Défice de 7,2% em 2014 é estatística sem impacto?

O défice de 2014 disparou para os 7,2%. A razão está na inclusão de 4,9 mil milhões de euros relativos à capitalização do Novo Banco. O adiamento da venda do Novo Banco levou o défice de 2014 para os 7,2%. Qual o impacto nos contribuintes? O primeiro-ministro garante que é nulo. A explicação deste “milagre […]

O défice de 2014 disparou para os 7,2%. A razão está na inclusão de 4,9 mil milhões de euros relativos à capitalização do Novo Banco.

O adiamento da venda do Novo Banco levou o défice de 2014 para os 7,2%. Qual o impacto nos contribuintes? O primeiro-ministro garante que é nulo.
A explicação deste “milagre dos peixes” está no facto de esta operação ser meramente estatística, refere Passos  Coelho e isto significa que nem sequer se repercute ao nível da dívida pública.
A explicação está no modelo de resolução em que o banco central impôs aos bancos do sistema a recapitalização da instituição financeira criada com os ativos bons do antigo BES. Foram injetados pelos 63 bancos do sistema financeiro nacional, 4,9 mil milhões de euros, sendo que 3,9 mil milhões de euros foram emprestados pelo Estado com juros. A operação do Novo Banco já gerou para o Tesouro cerca de 120 milhões de euros de juros, refere o PM.

A magia está no facto de a medida de resolução não comportar uma despesa mas ser um mero empréstimo. No entanto, o fundo de resolução estando no universo da Administração Pública obriga a que conte no défice de 2014 pelo simples facto de não ter sido possível a venda. Caso esta se tivesse efetivado, não contaria, mas a banca teria de assumir a potencial a menos-valia.
Claro que a questão de fundo se mantém. Quem irá pagar a despesa que os bancos estão a fazer com esta medida imposta pelo Banco de Portugal? Logicamente serão os consumidores através de taxas, margens e outras formas do sistema se fazer pagar pelos serviços que presta.

No discurso político, o tema foi mal aproveitado e gerou confusão. Passos soube sair da situação com alguma facilidade, o que acontece porque os adversários não estudaram a matéria.
A estirada de Passos enquanto apanhava um “banho de multidão” no Alto Minho tem antecedentes. Com efeito, o Tesouro terá ganho cerca de 500 milhões de euros pelos empréstimos que fez ao sistema bancário durante o período de intervenção da troika. Dos 12 mil milhões de euros disponibilizados pelos credores internacionais, foram usados para ajudar o sistema financeiro, cerca de 5,6 mil milhões de euros e já foram devolvidos quatro mil milhões de euros e pago centenas de milhões de euros de juros. As contas do Novo Banco ainda não estão neste número.

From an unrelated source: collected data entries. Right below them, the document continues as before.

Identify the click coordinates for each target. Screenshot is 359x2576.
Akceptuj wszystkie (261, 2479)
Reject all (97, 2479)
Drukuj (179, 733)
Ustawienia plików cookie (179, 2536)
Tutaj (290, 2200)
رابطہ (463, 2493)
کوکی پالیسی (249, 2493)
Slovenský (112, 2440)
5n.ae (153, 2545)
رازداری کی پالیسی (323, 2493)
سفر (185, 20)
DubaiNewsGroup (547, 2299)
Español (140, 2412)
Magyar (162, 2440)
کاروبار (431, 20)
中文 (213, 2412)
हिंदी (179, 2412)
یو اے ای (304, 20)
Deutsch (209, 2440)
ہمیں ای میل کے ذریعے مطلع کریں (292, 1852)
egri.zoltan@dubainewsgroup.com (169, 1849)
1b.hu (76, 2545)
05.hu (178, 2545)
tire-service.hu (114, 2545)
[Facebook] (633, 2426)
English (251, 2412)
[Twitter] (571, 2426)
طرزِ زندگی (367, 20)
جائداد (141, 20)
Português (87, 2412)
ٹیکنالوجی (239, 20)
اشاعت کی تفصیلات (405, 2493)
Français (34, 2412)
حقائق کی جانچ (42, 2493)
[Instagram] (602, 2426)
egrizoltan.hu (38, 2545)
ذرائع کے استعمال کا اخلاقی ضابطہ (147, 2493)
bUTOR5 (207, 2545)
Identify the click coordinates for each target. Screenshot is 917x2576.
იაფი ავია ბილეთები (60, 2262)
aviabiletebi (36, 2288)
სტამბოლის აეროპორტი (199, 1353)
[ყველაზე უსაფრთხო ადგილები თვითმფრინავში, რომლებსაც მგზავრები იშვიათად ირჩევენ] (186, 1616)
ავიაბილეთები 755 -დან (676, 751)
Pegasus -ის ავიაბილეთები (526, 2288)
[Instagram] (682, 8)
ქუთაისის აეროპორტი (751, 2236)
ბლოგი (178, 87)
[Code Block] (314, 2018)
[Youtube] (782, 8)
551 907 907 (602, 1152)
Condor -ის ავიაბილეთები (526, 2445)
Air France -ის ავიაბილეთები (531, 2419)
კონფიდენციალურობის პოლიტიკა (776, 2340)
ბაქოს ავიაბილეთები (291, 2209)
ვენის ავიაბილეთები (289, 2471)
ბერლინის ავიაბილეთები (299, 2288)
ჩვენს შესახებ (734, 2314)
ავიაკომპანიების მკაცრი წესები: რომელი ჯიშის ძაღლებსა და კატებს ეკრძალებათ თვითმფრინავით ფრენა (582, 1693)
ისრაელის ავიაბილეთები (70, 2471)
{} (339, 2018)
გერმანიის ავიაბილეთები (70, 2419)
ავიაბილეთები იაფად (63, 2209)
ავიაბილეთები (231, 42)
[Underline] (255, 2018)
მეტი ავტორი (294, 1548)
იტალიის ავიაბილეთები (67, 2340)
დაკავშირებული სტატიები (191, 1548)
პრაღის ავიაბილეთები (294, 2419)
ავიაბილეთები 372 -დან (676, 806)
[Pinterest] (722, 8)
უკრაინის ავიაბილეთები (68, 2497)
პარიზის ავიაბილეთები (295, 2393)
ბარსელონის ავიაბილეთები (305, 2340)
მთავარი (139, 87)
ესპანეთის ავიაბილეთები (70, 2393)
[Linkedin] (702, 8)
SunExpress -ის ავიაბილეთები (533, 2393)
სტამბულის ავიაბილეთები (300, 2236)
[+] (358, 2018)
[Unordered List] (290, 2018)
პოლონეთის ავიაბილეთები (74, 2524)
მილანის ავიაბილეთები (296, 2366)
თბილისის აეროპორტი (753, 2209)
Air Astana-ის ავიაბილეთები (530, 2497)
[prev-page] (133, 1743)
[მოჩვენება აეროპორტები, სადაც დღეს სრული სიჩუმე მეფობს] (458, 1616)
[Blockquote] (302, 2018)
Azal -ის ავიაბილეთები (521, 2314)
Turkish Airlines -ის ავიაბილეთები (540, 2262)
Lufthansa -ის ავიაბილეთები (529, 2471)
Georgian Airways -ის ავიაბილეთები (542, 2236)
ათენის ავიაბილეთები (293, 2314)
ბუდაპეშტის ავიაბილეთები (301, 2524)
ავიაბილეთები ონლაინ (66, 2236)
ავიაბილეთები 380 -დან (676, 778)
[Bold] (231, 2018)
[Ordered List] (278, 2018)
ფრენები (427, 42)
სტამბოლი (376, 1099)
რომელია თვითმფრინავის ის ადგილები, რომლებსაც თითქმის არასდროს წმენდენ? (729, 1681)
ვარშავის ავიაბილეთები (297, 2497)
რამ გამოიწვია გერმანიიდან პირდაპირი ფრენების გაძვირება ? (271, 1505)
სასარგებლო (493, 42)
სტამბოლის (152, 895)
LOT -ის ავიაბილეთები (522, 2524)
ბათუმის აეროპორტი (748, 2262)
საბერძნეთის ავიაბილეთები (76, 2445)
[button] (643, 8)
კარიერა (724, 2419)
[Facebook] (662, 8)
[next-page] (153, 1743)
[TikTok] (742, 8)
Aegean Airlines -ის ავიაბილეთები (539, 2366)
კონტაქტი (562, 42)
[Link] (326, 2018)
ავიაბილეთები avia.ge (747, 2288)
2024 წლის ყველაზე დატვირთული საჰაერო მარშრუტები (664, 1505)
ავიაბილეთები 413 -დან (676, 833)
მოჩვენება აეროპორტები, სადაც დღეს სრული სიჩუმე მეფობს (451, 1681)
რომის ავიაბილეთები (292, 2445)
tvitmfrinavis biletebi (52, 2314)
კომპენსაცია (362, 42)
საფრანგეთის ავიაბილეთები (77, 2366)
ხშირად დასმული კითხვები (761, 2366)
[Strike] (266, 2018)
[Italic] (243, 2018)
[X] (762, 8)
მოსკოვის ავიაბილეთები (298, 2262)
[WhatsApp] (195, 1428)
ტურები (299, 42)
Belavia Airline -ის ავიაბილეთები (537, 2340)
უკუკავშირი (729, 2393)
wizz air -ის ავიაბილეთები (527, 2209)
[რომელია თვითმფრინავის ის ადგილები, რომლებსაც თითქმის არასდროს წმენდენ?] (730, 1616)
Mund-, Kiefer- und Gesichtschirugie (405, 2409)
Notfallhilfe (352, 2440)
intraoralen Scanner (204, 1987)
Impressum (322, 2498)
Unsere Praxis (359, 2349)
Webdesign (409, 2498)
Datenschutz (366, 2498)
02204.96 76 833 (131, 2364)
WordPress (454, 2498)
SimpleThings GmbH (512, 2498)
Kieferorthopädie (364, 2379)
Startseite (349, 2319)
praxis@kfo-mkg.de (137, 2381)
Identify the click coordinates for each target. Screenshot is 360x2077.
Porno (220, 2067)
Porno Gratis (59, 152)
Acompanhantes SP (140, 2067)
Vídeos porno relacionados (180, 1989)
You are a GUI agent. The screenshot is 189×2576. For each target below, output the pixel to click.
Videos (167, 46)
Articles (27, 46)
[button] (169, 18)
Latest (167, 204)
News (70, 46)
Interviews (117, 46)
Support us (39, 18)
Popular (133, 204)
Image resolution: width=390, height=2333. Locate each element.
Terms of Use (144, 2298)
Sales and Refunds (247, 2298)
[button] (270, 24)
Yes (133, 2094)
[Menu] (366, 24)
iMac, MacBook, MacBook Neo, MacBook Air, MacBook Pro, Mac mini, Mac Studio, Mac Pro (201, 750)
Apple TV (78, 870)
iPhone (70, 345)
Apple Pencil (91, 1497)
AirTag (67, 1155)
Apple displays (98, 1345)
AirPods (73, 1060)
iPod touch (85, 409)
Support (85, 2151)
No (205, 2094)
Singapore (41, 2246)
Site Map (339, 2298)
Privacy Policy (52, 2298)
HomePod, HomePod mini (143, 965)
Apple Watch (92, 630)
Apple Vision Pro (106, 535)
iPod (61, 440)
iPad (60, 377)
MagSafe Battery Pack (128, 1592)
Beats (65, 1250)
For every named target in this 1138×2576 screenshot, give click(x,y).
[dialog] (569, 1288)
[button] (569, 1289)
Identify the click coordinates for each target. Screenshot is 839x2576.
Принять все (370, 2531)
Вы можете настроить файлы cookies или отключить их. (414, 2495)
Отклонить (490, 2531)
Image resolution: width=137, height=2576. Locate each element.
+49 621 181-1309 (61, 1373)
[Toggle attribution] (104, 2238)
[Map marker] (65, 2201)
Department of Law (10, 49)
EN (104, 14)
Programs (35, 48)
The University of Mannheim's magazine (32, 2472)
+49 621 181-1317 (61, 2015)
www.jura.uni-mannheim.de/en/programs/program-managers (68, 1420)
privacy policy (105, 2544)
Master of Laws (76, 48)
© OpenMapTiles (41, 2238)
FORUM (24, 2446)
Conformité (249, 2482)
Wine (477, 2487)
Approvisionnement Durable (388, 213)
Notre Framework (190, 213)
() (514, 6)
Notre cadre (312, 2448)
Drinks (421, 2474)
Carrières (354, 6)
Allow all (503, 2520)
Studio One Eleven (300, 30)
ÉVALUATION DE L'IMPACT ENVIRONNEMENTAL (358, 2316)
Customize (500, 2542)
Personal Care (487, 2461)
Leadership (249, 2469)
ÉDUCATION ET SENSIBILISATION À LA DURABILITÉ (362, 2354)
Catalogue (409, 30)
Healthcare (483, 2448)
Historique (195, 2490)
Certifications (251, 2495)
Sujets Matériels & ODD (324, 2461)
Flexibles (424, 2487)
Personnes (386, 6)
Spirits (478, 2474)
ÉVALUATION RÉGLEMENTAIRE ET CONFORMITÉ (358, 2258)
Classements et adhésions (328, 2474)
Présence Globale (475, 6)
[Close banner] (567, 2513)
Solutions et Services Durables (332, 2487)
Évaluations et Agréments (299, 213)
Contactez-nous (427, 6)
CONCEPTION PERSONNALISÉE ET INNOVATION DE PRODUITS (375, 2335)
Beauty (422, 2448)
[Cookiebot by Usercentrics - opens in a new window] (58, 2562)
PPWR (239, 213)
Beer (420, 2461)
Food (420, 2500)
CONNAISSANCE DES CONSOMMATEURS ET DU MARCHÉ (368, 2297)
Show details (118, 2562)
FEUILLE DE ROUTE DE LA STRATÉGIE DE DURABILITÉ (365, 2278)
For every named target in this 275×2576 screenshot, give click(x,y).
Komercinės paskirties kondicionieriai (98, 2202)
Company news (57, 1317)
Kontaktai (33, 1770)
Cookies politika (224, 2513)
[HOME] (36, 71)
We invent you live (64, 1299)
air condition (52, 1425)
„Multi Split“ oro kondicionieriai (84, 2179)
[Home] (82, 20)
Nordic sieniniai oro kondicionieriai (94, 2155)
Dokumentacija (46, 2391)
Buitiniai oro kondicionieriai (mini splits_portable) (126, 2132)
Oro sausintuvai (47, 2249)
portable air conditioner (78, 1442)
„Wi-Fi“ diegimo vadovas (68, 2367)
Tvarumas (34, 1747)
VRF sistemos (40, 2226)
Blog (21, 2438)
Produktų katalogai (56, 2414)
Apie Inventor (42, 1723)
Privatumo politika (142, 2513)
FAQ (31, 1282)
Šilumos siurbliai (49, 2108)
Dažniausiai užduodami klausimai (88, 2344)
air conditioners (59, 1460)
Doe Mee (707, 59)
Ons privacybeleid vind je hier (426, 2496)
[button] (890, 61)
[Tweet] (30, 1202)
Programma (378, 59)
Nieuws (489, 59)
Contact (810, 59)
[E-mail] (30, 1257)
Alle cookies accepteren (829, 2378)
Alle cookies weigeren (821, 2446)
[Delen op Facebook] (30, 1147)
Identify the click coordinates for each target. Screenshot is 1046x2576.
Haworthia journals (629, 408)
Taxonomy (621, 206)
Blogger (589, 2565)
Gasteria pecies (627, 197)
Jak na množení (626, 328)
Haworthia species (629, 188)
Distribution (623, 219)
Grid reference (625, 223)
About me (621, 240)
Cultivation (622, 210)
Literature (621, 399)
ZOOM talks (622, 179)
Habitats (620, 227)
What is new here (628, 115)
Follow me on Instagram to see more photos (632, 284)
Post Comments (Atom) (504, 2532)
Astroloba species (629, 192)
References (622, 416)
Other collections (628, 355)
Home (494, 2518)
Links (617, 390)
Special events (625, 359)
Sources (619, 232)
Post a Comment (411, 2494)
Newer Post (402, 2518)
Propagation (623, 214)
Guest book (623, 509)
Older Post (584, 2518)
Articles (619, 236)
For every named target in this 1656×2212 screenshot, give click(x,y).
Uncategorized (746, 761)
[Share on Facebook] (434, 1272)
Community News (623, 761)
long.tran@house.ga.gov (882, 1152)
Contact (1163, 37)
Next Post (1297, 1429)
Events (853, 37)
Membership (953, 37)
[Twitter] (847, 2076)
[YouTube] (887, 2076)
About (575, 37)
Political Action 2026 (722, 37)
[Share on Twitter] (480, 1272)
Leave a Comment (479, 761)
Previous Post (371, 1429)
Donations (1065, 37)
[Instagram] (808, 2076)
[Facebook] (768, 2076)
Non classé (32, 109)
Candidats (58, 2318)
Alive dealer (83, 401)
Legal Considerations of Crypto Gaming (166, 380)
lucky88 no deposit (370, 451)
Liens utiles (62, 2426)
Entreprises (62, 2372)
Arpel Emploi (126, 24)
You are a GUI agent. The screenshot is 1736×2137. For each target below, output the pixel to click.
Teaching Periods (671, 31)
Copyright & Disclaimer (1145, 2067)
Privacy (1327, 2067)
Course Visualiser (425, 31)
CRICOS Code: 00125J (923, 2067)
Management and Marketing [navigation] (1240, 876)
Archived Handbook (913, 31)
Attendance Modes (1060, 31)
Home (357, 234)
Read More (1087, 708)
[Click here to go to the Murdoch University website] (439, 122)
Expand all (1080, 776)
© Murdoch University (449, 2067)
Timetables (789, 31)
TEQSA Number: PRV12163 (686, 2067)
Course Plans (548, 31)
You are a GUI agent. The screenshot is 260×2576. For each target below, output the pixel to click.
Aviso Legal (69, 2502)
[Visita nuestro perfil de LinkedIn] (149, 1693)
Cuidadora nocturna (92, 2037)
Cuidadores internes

De qualquer forma, o tema do NB e das implicações ao nível do défice ainda não “morreram”. O próprio BdP refere que os pagamentos da banca ao fundo de resolução afeta positivamente o saldo das Administrações Públicas mas, em contraste, afeta negativamente o saldo das sociedade financeiras. O Governo mantém firme a intenção de fechar 2015 com um défice de 2,7%, depois de fechar o semestre  nos 4,7%. Até final do ano, a despesa não pode ir além dos 770 milhões de euros. As agências e relatórios internacionais suportam as projeções do Governo.